Being able to walk to the National Park, which means that we're NOT in a big city.  Praise the LORD for a country month!

The precious little ones who seem to follow us wherever we go.

This view for my morning Jesus time.

Insta-Love.


Dancing with the beautiful little ones at a local children's home.

 

Our new brothers, Pato and Micah, who walked MILES in the rain to fetch gas when the car ran out on a remote dirt road near our church.

 


Our beautiful little church.  See our awesome skylights?

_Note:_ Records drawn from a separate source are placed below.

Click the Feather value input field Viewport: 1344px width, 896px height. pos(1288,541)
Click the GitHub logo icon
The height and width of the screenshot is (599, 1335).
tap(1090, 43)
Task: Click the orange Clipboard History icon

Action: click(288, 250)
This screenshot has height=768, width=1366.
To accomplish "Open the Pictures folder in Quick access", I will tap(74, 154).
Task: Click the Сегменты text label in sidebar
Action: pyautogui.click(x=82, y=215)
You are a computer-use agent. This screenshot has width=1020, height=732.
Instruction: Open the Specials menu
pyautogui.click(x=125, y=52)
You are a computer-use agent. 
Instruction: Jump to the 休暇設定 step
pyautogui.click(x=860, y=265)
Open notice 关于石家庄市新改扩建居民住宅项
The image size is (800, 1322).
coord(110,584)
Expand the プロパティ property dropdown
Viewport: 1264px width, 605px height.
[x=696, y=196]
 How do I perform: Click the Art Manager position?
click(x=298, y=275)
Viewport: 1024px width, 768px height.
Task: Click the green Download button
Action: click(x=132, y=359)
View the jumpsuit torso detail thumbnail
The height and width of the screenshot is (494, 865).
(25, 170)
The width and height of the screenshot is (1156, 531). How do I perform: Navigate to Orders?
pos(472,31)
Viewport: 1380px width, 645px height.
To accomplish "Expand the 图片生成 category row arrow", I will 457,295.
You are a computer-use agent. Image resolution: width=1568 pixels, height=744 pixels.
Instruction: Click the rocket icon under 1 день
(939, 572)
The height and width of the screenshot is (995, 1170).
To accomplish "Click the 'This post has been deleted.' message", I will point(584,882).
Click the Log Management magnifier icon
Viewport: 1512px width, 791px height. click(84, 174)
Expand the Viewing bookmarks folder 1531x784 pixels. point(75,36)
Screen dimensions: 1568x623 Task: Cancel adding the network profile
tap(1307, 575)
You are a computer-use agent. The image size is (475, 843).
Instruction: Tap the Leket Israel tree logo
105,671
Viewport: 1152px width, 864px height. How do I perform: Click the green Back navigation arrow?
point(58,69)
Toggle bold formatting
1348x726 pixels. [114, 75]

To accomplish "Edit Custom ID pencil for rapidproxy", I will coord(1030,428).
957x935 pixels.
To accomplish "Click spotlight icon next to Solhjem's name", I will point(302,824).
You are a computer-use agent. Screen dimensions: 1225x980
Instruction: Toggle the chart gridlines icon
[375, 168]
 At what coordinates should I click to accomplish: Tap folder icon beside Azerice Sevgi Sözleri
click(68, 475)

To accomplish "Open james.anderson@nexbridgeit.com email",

But by far the biggest blessing of all is this lady right here.  Her name is Pastor Mary Nyasende… but we just call her Mom.  This is one of her amazing sons, Joshua, who just went back to boarding school.  Mom's the definition of a woman of God.  She loves us relentlessly.  She speaks life into us, listens to the LORD to direct us as we begin to do ministry, and prophesies like no one I've ever heard.  If HALF the things she's spoken of us come true (and I think they will) our lives are going to be pretty amazing.  

We're working at Deliverance Church-Pipeline, a tiny offshoot of a big church in town.  We've been to a local children's home and also plan on going to the Internally Displaced Persons Camp (IDP Camp) at soon.  We've even had some hospital ministry happen because of a random stomach infection that swept through Erica for a few days.  He's so good, so faithful, such a healer and redeemer.

The LORD is teaching me about taking spiritual rest (pretty sure you prayed me into that one, B.).  He's showing me how to rely on Him in times of crisis.  He's releasing me from strongholds, from intercessory burdens and from my own stupidity.  Praise Him for the hard lessons, the smack-me-in-the-face lessons, the get-me-off-my-pedastal lessons that leave me winded, broken and desperate for more of my Jesus.  

Pray for more of Him for us.  
His strength in our bones.
His renewal for our minds.
His peace for our hearts.
His direction for our feet.
His love for our hands.

I was always meant to go to Africa.  I'm starting to see why.

"The LORD says, "I will guide you along the best pathway for your life.  I will advise you and watch over you."